Which intervention would you expect to render to the client in a sickle cell anemia crisis?
- A. The administration of a thrombolytic medication
- B. The administration of hydroxyurea
- C. Placing the client in the Trendelenburg position
- D. Placing the client in the lithotomy position
Correct Answer: B
Rationale: Hydroxyurea is used in sickle cell anemia to reduce the frequency of crises by increasing fetal hemoglobin, which helps prevent sickling of red blood cells.
A newborn infant is diagnosed with imperforate anus. Which description of this disorder should the nurse provide to the parents?
- A. The presence of fecal incontinence
- B. Incomplete development of the anus
- C. The infrequent and difficult passage of dry stools
- D. Invagination of a section of the intestine into the distal bowel
Correct Answer: B
Rationale: Imperforate anus (anal atresia, anal agenesis) is the incomplete development or absence of the anus in its normal position in the perineum. Option 1 describes encopresis. Encopresis generally affects preschool and school-age children. Option 3 describes constipation. Constipation can affect any child at any time, although it peaks at age 2 to 3 years. Option 4 describes intussusception.

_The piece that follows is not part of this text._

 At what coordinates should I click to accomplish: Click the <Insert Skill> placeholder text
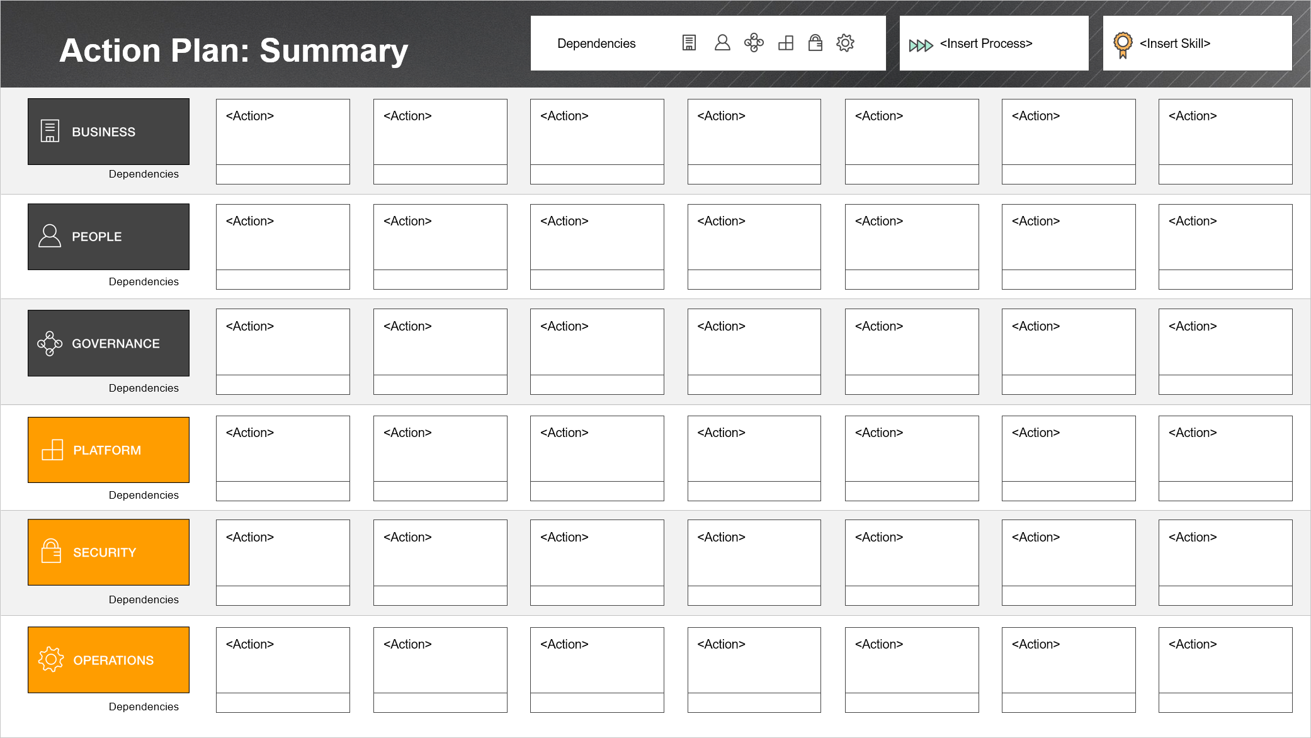point(1175,43)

A primigravid client at 10 weeks' gestation tells the nurse that she eats fruits and vegetables but isn't fond of them. After teaching the client about possible serving sizes, the nurse determines that the teaching has been successful when the client states that one serving of fruit is equivalent to which of the following?

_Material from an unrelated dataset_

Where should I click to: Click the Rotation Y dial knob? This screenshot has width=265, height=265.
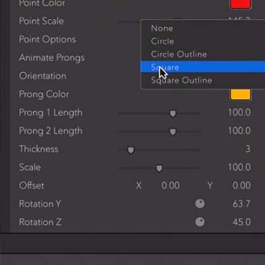point(200,204)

- A. One-fourth of a cantaloupe
- B. 3 oz of vegetable juice cocktail
- C. Three tomatoes
- D. One raw apricot
Correct Answer: A
Rationale: One serving of fruit is equivalent to one-fourth of a cantaloupe. The client needs $6 \mathrm{oz}$ of a vegetable juice cocktail, two tomatoes, or two raw apricots to meet one fruit serving.

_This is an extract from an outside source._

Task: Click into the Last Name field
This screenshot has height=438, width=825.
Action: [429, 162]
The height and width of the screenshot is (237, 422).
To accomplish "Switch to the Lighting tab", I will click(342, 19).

A client with a history of peptic ulcer disease is admitted with abdominal pain. The nurse should include which of the following in the plan of care?
- A. Administer pantoprazole as prescribed.
- B. Encourage a high-fiber diet.
- C. Administer ibuprofen for pain.
- D. Position the client supine.
Correct Answer: A
Rationale: Pantoprazole reduces acid production, promoting ulcer healing.